On a mission to upset everyone

Having upset the rich with their ‘debt levy’, and with 72% of people thinking it a broken promise, Abbott and Hockey are on a mission to upset the rest of us by re-indexing the fuel excise.

Richard Denniss told the 7.30 Report that the tax was good policy.

Sinclair Davidson told Waleed Aly that if you must tax, then taxing consumption is better than taxing production. The fuel excise taxes consumption. He forgets that sole traders (like me) driving a ute or a van would pay the tax. Nevertheless the LNP backbencher Ken O’Dowd in the linked article appears to be wrong:

A Federal Government MP has spoken out against plans to raise the fuel excise, warning it will force up the cost of everyday groceries.

Farmers and miners don’t pay fuel excise. That tax concession is worth some $13 billion, which the Greens would like to abolish.
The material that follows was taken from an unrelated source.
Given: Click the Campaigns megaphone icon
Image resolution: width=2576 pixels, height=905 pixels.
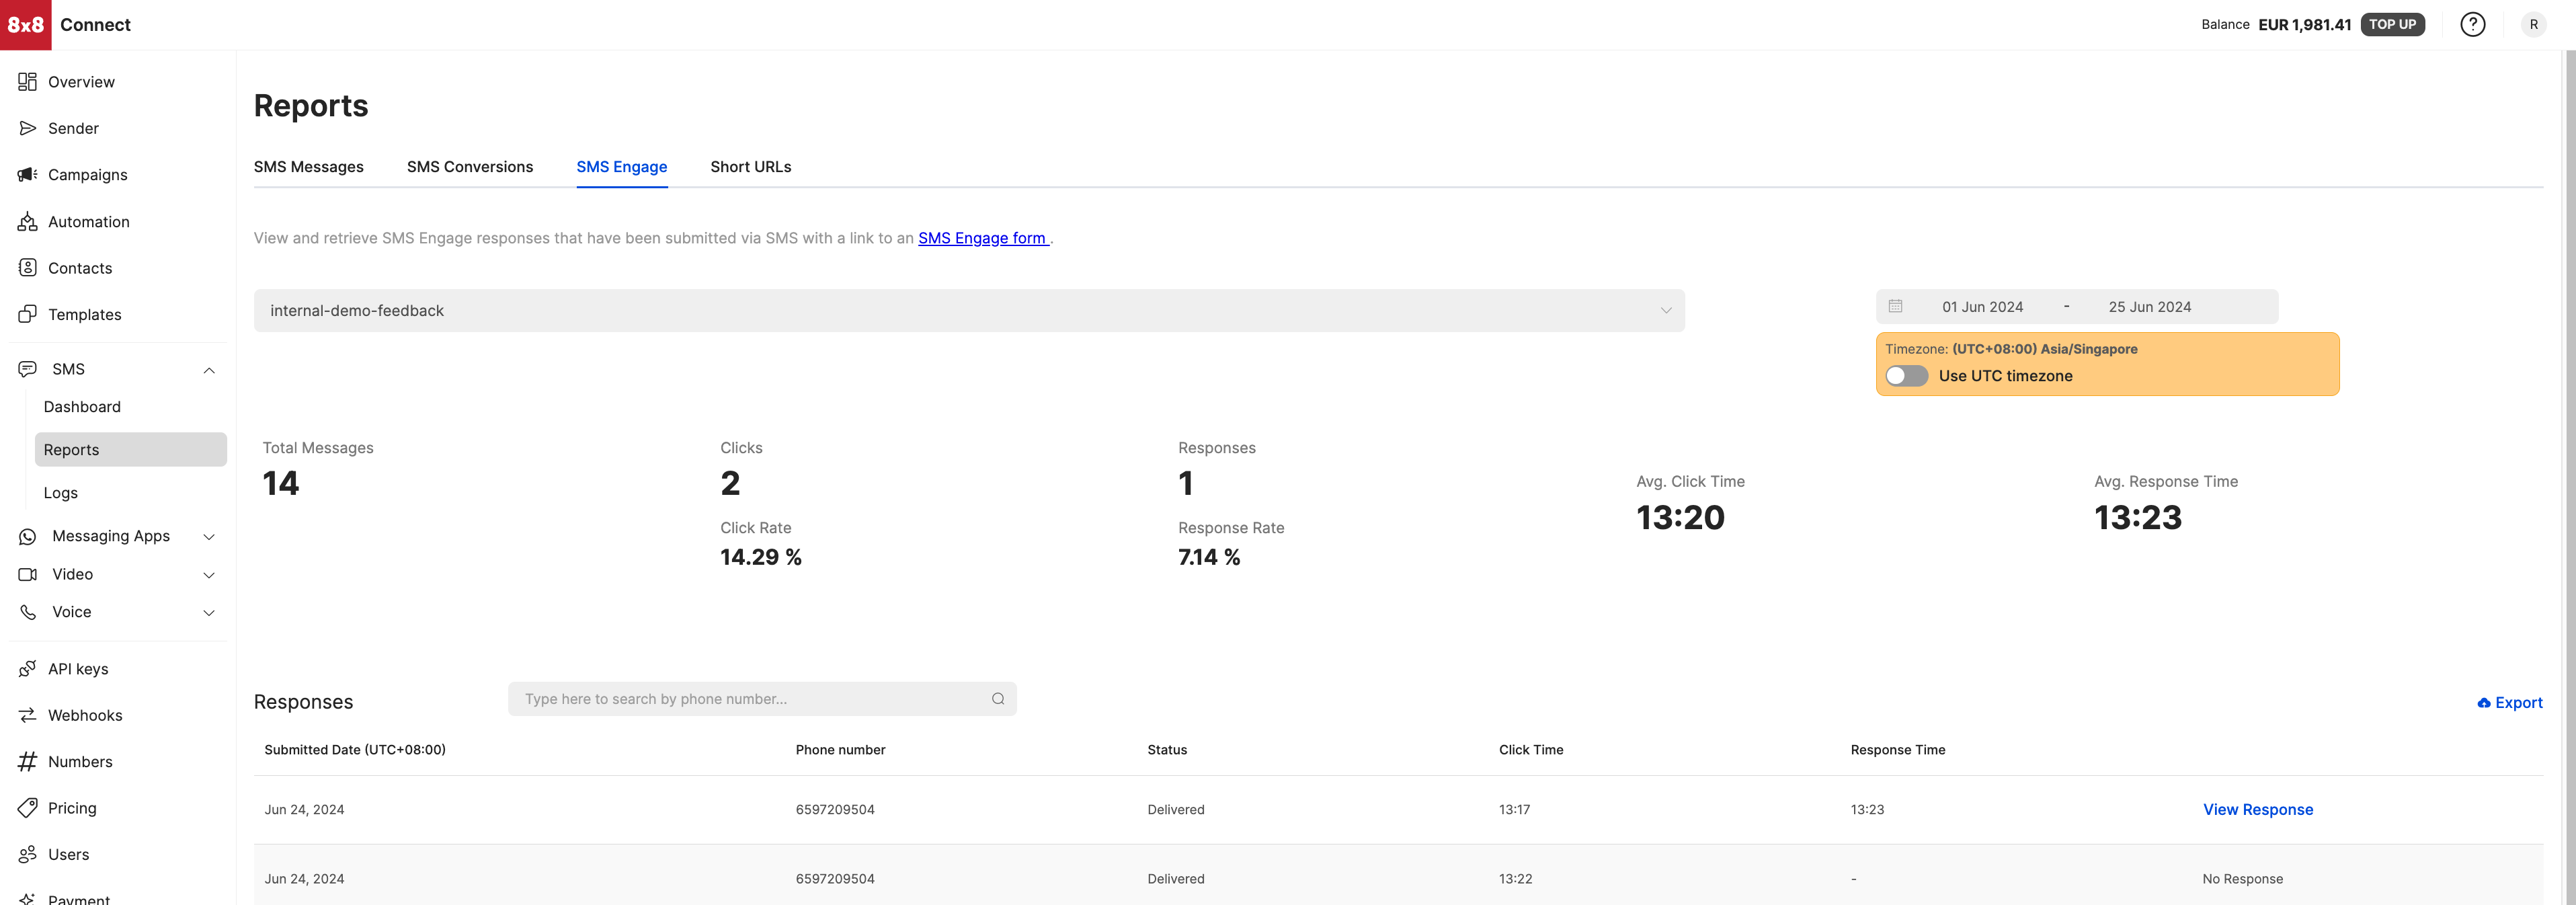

Davidson also pointed out that fuel excise was a regressive tax, it disadvantages the poor. Those with time to ring up are letting Mr O’Dowd know:

“The phones haven’t stopped, especially with our older folk. We got off on the wrong leg, talking about increasing the pension age, I don’t think it was explained too good. It really concerned a lot of old people that they were going to lose their rights.”

It hardly matters now what the budget detail turns out to be – the damage has been done.

Meanwhile company directors are losing faith. Only 30% of company directors expected the new administration to have a positive impact on their business decision making, down from 70% when the LNP took over. Furthermore:

This loss of confidence has also translated into a fall in the proportion of directors who believe the Federal Government understands business – from 55 per cent last year to 48 per cent now.

Fully 80% say that achieving a budget surplus in the next three years is not a priority.

Wayne Swan says he left the budget in good shape. Chris Bowen has been saying that Joe Hockey has doubled the deficit by changes to Government spending and changes to Government assumptions. The ABC FactCheck verdict:

Since the election, the official forecast deficit has doubled. The economic assumptions are different from those used before the election, and spending decisions have been made that were not in the previous forecasts. Mr Bowen’s claim checks out.

Here’s the table that tells the story:

PEFO_cropped_600

The PEFO of August 2013, prepared independently by Treasury and Finance, shows a surplus for 2016-17. Leaving aside Hockey’s moral austerity crusade, it does appear that he has confected the crisis.